((
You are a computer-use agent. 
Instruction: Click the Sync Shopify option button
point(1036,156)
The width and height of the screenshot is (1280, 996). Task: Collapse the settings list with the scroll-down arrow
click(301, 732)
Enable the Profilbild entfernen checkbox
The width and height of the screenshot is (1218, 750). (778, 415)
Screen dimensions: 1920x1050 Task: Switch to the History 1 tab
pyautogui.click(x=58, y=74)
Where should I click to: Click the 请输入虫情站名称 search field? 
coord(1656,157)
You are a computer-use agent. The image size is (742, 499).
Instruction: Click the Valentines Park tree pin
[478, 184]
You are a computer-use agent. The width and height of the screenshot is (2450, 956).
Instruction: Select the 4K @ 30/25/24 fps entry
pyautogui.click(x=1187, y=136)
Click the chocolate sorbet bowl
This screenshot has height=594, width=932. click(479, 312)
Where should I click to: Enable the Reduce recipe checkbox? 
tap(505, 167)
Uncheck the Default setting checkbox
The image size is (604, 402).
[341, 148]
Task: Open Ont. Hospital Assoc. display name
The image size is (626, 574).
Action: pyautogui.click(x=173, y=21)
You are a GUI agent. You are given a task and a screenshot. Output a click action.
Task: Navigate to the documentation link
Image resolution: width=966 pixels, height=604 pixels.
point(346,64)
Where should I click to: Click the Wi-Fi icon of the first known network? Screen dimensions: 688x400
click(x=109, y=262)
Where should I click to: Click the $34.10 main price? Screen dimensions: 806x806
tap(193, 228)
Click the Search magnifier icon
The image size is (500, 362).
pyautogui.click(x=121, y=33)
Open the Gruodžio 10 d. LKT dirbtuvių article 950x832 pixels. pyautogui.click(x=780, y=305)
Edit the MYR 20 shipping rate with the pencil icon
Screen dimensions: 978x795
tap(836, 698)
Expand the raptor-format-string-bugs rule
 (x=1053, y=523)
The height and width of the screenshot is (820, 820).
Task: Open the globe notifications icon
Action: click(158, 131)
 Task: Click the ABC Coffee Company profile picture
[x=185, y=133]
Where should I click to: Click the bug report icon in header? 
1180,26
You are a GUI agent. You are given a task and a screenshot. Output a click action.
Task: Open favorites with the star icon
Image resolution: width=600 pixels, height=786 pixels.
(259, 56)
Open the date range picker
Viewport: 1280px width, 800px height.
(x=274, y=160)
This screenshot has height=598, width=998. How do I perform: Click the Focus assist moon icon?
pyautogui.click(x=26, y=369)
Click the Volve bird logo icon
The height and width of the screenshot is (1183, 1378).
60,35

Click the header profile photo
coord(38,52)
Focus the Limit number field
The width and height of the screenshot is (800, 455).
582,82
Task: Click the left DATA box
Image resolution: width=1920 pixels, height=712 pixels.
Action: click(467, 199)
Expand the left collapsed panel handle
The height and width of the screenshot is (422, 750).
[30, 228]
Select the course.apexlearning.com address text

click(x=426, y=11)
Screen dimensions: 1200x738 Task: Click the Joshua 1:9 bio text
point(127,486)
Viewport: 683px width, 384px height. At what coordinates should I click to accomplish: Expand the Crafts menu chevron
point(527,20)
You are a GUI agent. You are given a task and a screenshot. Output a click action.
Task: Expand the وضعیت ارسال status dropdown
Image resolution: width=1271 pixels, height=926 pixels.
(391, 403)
))
Task to complete → Retype the lines from the very first one up to and including the line with "click(301, 732)", reproducing each character for character.

Task answer →
You are a computer-use agent. 
Instruction: Click the Sync Shopify option button
point(1036,156)
The width and height of the screenshot is (1280, 996). Task: Collapse the settings list with the scroll-down arrow
click(301, 732)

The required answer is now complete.